■ Exercise ■
Return the following lines and nothing else: the one holding "Task: Click the scrollbar down arrow" and all those after it in the records below, unchanged, minus any pictures.

■ Input data ■
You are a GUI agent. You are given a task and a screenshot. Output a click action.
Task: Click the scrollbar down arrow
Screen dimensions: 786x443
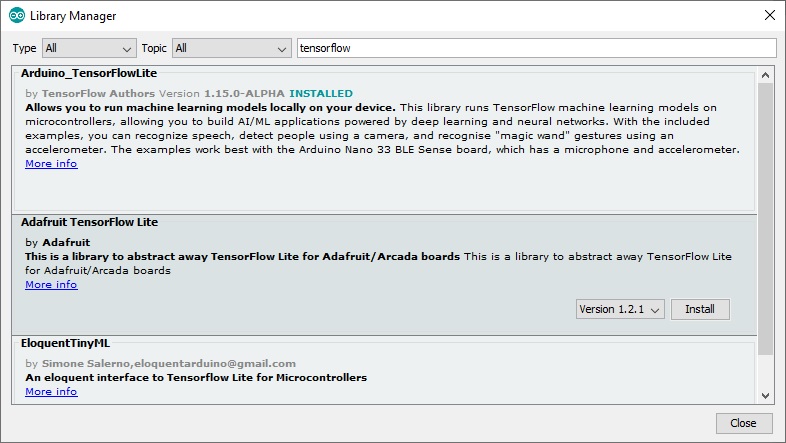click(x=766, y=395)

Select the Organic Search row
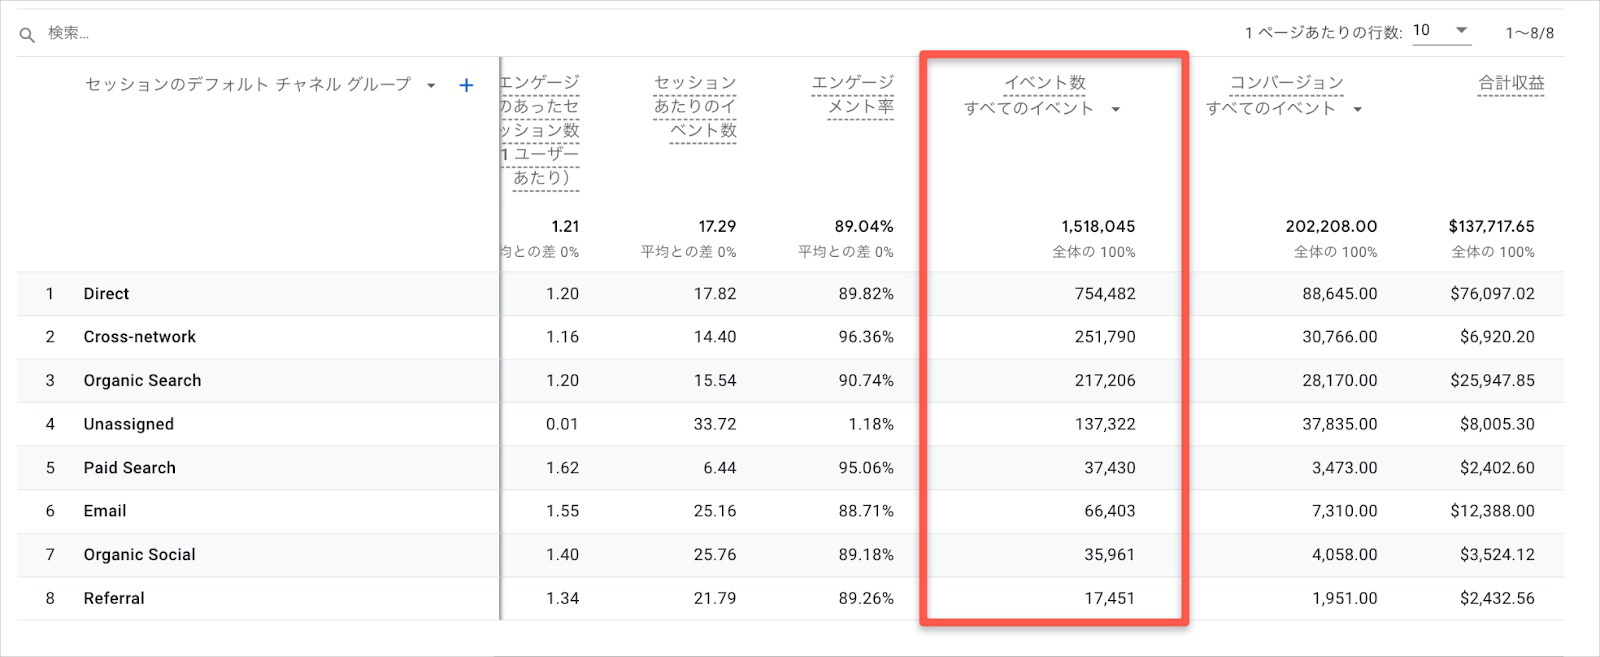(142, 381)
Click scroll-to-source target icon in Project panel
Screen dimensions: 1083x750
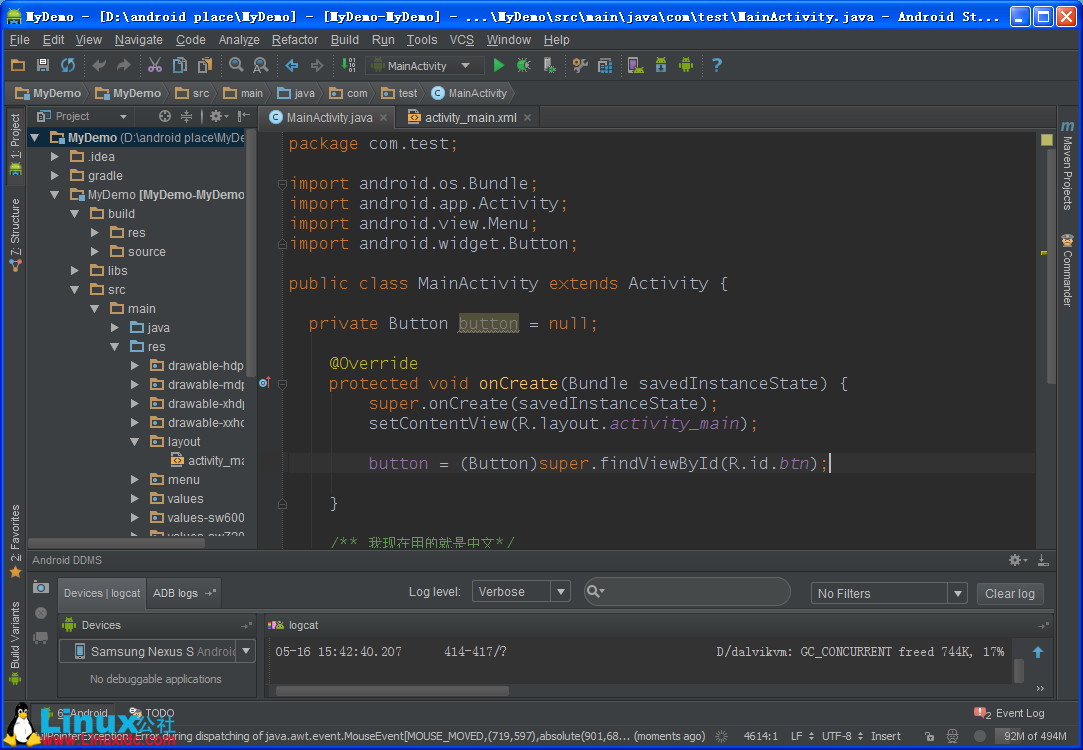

■ Task result ■
Task: Click the scrollbar down arrow
Screen dimensions: 786x443
click(x=766, y=395)

Select the Organic Search row
(142, 381)
Click scroll-to-source target icon in Project panel
Screen dimensions: 1083x750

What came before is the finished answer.